Une grève de quatre jours à la SEPAQ débutera vendredi

L’accès aux parcs nationaux et à leurs hébergements sera préservé durant la grève, a assuré la direction. 
Photo: Olivier Zuida Le Devoir L’accès aux parcs nationaux et à leurs hébergements sera préservé durant la grève, a assuré la direction. 

La grève à la SEPAQ touchera 22 des 23 parcs nationaux pendant quatre jours, à l’occasion de la fête de l’Action de grâce.

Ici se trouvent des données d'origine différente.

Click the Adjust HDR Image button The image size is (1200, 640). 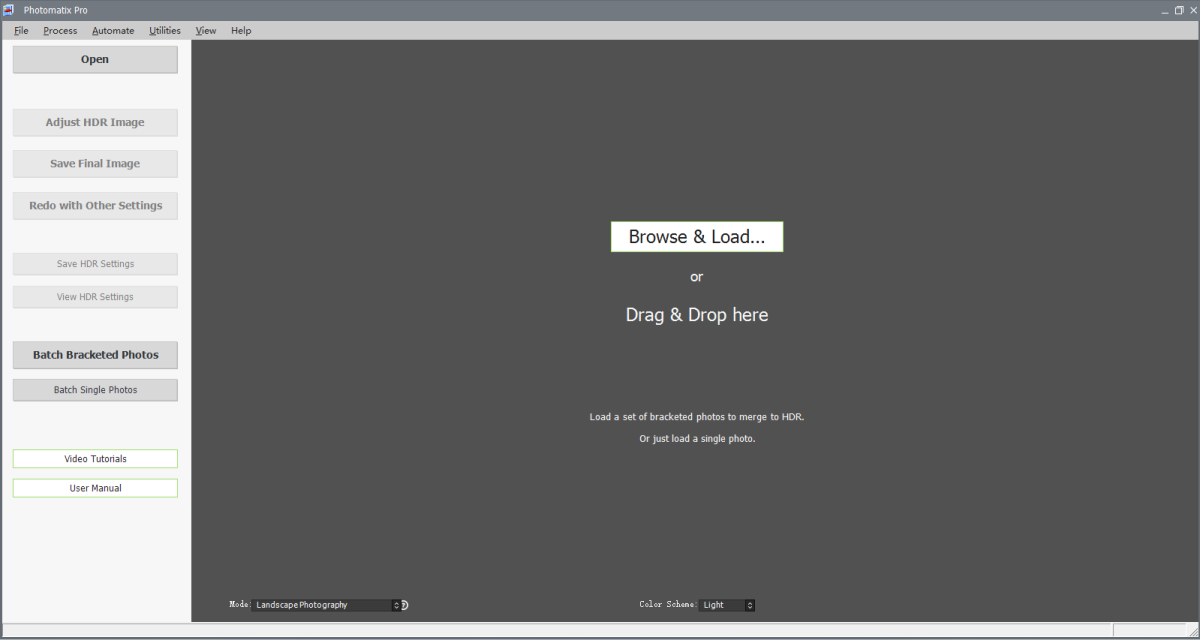tap(95, 123)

La grève concernera quelque 1200 travailleurs, membres du Syndicat de la fonction publique et parapublique du Québec (SFPQ) dans 22 des 23 parcs nationaux.

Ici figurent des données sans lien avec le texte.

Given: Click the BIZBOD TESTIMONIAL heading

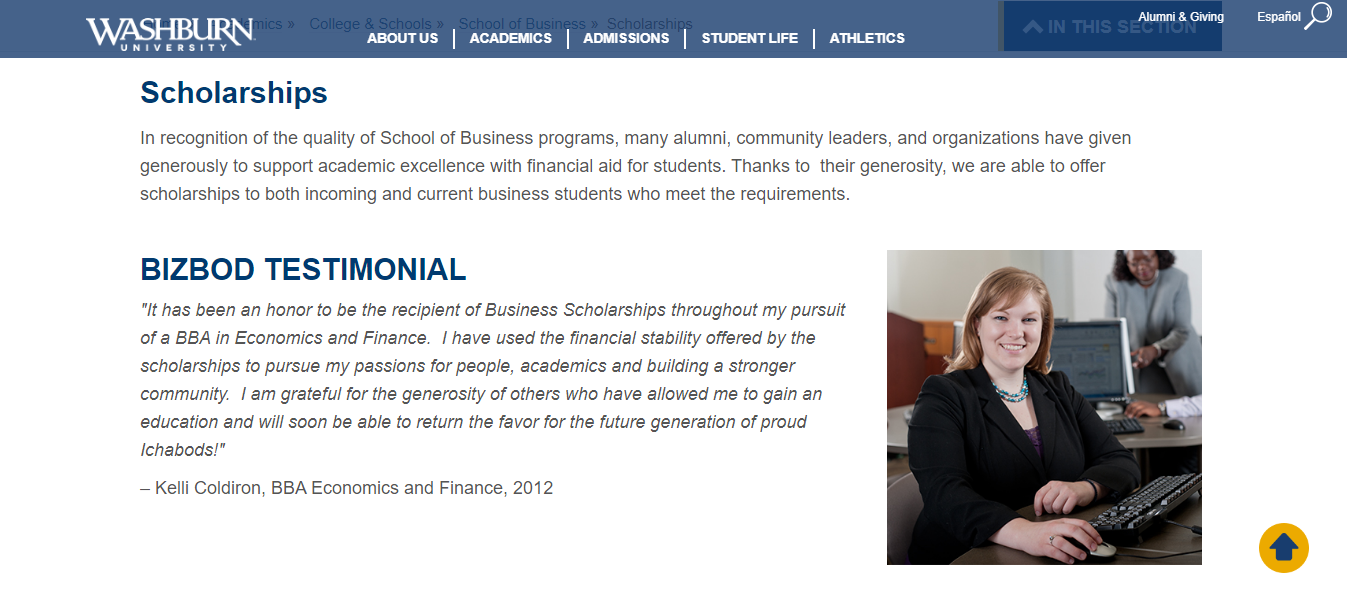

Cette grève à la Société des établissements de plein air du Québec débutera vendredi à 6 h 30 et prendra fin lundi soir à 23 h 59.

Les parcs de la SEPAQ qui sont touchés sont le Parc national d’Aiguebelle, le Parc national du Bic, le Parc national de la Gaspésie, le Parc national Frontenac, celui des Grands-Jardins, celui de l’Île-Bonaventure et du Rocher-Percé, celui des îles-de-Boucherville, celui de la Jacques-Cartier, le Parc national Miguasha, celui du Mont-Mégantic, celui du Mont-Tremblant, celui des Hautes-Gorges-de-la-Rivière-Malbaie, celui de Plaisance, celui du Lac-Témiscouata, le parc national d’Opémican, celui du Mont-Orford, du Mont-Saint-Bruno, des Monts-Vallin, d’Oka, de la Pointe-Taillon, du Saguenay et de la Yamaska.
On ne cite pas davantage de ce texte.